Comic - Marvel
Waffe H #2
Waffe H #2Comic - Marvel | mit: Greg Pak , Ario Anindito , Guiu Vilanova Bewertung:★★★★★ Das Projekt „Waffe H“ hat eingeschlagen wie eine Bombe. Wer hätte es gedacht, dass ein Abklatsch zwischen HULK und Wolverine so gut funktioniert. Im ersten Teil haben wir einen Ex-Soldaten erlebt, der zerbrochen ist und nicht mehr zusammen mit seiner Familie lebt. Ein Anti-Held wie er im Buche steht und allen Noir-Fans ans Herz gewachsen ist. Nun geht es ins nächste Abenteuer für das graue Monster.
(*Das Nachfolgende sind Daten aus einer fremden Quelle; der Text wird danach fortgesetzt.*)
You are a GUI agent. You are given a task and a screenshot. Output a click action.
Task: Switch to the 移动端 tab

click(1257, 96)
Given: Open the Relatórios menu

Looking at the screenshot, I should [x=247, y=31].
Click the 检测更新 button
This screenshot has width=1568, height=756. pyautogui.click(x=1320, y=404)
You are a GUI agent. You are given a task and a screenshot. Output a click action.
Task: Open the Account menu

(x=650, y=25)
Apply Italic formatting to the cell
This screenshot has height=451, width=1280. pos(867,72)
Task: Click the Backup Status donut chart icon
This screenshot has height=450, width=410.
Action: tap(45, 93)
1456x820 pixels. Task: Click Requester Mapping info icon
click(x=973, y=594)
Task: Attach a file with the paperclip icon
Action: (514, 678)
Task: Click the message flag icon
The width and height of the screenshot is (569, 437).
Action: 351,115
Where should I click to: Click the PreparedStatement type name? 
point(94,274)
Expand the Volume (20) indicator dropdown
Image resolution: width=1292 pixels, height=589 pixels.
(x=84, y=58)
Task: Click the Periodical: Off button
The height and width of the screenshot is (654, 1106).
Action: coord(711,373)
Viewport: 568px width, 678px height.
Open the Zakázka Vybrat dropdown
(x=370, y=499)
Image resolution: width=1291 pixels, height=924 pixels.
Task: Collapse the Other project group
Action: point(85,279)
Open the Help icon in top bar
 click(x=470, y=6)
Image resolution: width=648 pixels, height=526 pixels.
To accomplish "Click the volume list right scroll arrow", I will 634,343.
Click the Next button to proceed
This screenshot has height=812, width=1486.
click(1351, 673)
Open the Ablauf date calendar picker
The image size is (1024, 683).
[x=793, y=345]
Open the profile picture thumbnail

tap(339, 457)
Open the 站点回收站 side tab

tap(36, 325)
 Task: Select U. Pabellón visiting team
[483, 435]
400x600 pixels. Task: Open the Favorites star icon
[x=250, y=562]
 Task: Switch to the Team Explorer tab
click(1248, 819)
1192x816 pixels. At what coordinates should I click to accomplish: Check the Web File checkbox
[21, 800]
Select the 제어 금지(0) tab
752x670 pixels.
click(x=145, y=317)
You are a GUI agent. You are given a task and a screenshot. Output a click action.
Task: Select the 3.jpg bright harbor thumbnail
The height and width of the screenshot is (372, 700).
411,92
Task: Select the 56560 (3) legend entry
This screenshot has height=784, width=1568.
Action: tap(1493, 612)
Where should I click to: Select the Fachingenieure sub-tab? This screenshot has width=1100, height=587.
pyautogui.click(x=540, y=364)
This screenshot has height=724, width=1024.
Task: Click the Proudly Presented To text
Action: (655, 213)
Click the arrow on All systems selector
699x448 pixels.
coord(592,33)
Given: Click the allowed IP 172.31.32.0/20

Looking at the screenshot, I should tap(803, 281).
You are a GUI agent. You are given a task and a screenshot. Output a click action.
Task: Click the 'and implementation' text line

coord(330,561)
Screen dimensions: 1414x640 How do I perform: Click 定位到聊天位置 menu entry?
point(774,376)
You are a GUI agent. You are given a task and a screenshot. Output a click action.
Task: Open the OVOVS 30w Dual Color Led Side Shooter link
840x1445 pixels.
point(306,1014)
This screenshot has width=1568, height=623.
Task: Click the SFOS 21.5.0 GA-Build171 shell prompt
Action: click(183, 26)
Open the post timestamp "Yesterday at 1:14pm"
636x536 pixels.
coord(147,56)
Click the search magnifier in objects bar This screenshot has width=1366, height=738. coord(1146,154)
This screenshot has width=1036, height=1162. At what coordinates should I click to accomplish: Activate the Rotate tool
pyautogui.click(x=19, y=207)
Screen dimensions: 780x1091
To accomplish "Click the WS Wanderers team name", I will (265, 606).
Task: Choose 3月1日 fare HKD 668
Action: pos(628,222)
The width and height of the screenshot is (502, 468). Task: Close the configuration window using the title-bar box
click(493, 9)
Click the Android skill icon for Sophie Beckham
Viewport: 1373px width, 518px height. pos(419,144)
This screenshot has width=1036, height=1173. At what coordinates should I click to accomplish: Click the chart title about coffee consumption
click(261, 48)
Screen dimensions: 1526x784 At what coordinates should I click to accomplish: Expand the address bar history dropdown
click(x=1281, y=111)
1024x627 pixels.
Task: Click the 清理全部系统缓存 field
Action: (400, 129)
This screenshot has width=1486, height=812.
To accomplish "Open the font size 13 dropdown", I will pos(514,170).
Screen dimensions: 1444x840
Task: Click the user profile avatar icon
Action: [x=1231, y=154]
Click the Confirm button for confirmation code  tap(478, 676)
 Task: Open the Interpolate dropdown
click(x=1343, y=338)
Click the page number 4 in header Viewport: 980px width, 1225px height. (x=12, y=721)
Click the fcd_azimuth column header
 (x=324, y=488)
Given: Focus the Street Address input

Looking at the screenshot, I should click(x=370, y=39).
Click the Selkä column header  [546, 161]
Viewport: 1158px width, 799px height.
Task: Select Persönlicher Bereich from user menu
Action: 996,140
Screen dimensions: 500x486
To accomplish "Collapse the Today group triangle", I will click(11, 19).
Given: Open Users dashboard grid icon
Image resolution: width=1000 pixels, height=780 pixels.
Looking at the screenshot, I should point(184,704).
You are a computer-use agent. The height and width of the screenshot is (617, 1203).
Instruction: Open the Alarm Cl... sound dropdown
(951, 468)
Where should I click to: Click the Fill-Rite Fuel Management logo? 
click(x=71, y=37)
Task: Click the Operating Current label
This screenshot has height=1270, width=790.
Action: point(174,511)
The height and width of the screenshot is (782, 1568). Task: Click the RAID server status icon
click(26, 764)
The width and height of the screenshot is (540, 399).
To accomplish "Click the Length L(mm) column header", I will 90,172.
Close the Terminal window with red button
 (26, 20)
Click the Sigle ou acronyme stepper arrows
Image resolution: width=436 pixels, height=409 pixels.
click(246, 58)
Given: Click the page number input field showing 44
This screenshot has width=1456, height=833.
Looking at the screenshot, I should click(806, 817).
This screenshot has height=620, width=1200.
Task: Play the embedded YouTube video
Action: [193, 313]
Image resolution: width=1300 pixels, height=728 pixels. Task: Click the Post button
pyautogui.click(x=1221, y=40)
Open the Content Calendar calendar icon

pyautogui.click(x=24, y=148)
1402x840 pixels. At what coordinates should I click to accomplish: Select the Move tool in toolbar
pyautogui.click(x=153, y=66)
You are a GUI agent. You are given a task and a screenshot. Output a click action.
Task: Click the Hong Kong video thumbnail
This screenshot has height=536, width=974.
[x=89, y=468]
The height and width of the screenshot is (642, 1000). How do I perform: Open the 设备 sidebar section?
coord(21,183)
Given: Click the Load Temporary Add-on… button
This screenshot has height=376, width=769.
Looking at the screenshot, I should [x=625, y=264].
Handlung Der Konzern Roxxon hat ein Portal geöffnet, das in die Welt Weirdworld führt. Dort gibt es Hexen, Monster und ähnliches. Waffe H wird mit einem Team beauftragt in diese Fantasy-Welt einzutauchen, um dort ein anderes Team zu retten. Der Konzernchef verspricht jedem Geld und das Waffe H nach dem Einsatz mit seiner Familie in Ruhe leben kann. Doch können sie dem Firmenchef trauen und was erwartet sie auf der anderen Seite des Portals?BewertungDer zweite Teil von „Waffe H“ ist immer noch gut, obwohl er das Niveau aus dem ersten Band nicht gänzlich halten kann. Das liegt einfach daran, dass es nunmehr um Action und Fantasy geht und nicht mehr um die Zerrissenheit. Er ehemalige Ex-Soldat, der alles richtig machen wollte, doch auch für Gräueltaten verantwortlich war, hat viel Balast in seinem Rucksack. Nun hat er an der Seite mit Captain America gekämpft und fühlt sich in seiner neuen Heldenrolle wohl.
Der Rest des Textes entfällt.